Por outras palavras, ou o cenário muda, com uma recuperação mais rápida de clientes e de encomendas, ou muitas empresas vão continuar a sofrer as consequências da abrupta travagem económica. 

Na segunda-feira, o ministro da Economia, Pedro Siza Vieira, apontou que não há solução para recuperar o Produto Interno Bruto (PIB) perdido no primeiro semestre de 2020 sem as exportações. Intervindo num seminário organizado pela CIP e pelo ISCTE, o governante sublinhou que, antes da pandemia, 45% do PIB provém das exportações. “Se não conseguirmos ter acesso aos mercados externos, seja na UE seja fora dela, dificilmente vamos conseguir retomar os níveis de actividade económica que tivemos no passado”, insistiu Pedro Siza Vieira.

Sectores cruciais como o turismo, que tem grande peso nas exportações de serviços, continuam em dificuldade. E a indústria, apesar da reabertura, está a tentar reconquistar encomendas, porque, como diz Pedro Dionísio, muita indústria exportadora trabalha no regime de encomendas, sem marca própria. O número de trabalhadores no layoff "normal” atingiu o maior valor de sempre em Maio, quase 45 mil trabalhadores.

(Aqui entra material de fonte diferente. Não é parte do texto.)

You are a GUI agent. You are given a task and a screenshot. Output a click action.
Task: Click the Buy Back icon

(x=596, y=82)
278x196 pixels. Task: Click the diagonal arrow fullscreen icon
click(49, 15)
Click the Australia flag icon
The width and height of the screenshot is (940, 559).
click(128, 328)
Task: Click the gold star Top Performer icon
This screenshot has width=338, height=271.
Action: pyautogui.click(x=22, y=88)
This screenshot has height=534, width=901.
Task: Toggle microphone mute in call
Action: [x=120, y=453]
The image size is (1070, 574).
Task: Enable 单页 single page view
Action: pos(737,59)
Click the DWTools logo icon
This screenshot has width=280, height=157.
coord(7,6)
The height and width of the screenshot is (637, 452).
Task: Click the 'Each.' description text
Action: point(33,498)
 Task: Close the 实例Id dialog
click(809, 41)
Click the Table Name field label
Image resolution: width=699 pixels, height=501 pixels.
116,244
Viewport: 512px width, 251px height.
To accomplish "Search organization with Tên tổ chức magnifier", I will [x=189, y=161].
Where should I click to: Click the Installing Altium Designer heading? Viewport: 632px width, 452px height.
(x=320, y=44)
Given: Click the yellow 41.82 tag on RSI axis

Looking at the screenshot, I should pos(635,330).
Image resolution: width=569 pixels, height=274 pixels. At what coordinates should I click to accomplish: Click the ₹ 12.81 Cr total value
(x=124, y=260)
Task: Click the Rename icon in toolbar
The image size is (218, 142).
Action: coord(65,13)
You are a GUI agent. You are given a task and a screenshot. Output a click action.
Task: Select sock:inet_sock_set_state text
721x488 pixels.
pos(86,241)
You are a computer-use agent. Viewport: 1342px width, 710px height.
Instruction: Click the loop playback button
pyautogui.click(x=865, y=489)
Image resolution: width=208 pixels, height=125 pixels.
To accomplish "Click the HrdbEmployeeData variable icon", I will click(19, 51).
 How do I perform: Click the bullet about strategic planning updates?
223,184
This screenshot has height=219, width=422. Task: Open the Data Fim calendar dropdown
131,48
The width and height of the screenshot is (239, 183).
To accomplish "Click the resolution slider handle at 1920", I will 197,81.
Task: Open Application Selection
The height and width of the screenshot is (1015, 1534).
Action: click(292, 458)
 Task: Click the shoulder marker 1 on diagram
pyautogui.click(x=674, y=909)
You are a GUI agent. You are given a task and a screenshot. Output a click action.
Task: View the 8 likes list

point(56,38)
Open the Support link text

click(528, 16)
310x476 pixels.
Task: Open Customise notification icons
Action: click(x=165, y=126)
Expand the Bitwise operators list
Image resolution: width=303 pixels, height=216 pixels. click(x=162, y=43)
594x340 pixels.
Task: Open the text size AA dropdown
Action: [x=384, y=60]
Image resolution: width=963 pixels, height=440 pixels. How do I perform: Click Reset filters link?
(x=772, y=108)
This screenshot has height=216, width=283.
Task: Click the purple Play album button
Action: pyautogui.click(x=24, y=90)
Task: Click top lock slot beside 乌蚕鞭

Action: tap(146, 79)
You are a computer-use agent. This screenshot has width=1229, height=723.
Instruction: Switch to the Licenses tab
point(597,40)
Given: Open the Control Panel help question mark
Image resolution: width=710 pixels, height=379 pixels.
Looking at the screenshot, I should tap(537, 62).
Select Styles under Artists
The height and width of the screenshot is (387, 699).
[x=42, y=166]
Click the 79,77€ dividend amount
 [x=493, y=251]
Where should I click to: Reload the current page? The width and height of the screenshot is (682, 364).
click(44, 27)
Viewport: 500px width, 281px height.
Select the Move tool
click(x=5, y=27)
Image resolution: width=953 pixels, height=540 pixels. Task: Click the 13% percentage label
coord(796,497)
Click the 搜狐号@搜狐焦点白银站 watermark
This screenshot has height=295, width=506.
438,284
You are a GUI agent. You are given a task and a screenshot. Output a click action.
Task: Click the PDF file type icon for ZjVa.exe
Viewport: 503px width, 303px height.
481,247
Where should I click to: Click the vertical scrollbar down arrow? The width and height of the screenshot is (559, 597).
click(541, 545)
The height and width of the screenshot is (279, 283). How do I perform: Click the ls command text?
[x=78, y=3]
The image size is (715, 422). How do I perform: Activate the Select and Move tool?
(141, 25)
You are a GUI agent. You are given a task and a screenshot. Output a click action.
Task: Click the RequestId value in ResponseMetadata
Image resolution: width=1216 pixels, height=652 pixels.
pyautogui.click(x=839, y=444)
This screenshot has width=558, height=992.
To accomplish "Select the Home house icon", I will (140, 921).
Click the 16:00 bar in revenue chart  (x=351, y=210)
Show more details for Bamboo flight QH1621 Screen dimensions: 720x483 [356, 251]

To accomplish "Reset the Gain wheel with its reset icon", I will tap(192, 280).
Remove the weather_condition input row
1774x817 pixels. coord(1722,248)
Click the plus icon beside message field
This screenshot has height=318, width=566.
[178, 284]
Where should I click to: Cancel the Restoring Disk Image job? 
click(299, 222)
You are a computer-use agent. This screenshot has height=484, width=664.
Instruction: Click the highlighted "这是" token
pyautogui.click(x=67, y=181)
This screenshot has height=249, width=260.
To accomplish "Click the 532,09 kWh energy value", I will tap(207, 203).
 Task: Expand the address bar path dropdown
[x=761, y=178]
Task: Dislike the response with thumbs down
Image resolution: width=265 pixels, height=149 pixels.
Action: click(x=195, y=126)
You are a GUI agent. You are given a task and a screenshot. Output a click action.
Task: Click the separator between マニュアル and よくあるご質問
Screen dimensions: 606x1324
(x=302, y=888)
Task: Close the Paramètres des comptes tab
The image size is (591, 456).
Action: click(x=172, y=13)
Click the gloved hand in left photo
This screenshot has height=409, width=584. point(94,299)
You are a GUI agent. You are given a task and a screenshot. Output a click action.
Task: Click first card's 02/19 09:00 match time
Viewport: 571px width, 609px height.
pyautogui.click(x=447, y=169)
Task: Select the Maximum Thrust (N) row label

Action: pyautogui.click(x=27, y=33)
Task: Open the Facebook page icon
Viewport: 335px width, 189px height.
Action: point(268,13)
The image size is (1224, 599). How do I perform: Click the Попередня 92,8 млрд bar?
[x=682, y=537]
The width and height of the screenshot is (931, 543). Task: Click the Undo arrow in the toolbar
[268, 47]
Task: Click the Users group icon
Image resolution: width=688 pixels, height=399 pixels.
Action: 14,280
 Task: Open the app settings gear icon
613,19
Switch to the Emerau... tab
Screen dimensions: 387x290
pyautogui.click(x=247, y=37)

Irá haver uma transferência de trabalhadores do layoff simplificado para o “normal”, como regulado pelo Código do Trabalho? O inquérito não esclarece esta dúvida, mas João Almeida Lopes, presidente da Apifarma e vice-presidente da CIP frisa que os empresários tinham defendido a manutenção do regime simplificado até ao final do ano, antevendo que a retoma de encomendas e de produção seria lenta.

O inquérito revelou ainda um aumento de 15 pontos percentuais no número de empresas que declararam ter recorrido a crédito bancário e um aumento, na mesma dimensão, do número das que já receberam o financiamento bancário. Há duas semanas, só 47% tinham recebido o dinheiro. Agora, já são a maioria, 62%.

Há ainda 14% de empresas que declararam que pretendem recorrer ao financiamento bancário.

No layoff, 10% dos inquiridos disseram que ainda tencionavam recorrer ao layoff simplificado. As empresas que ainda não tinham pedido acesso a esse mecanismo têm até ao fim do dia de hoje para o fazerem.

A retoma da actividade, apesar da situação precária das encomendas, é agora praticamente total: apenas 3% dos inquiridos continuam encerrados. 

Nos abastecimentos, houve impactos significativos que se mantinham em Maio. Quase um terço (29%) dos respondentes disse ter tido dificuldades em adquirir produtos ou serviços essenciais à laboração nesse mês. Isso repercutiu-se numa quebra nas vendas que, em média, rondou os 32%.

Toda esta instabilidade afectou, como seria de esperar, os prazos de pagamento e de recebimento, mas de forma desigual. A maioria dos respondentes (80%) garante que manteve os prazos de pagamento, com 19% a dizerem que demoraram mais tempo a pagar (em média, mais 34 dias). O cenário não parece tão mau, disse Pedro Dionísio, porque provavelmente as empresas em pior situação estão sub-representadas. “Estão ocupadas a tentar salvar-se e talvez menos dispostas a responder a inquéritos”, admitiu.

Comparando as vendas de Maio passado com 2019, para eliminar sazonalidade, 76% das empresas garantem ter perdido vendas, com a quebra em média a rondar os 49%, o que é muito significativo, salientou João Almeida Lopes.

Neste domínio, há porém a registar que 7% declararam aumento nas vendas que, em termos médios, também é assinalável (+31%).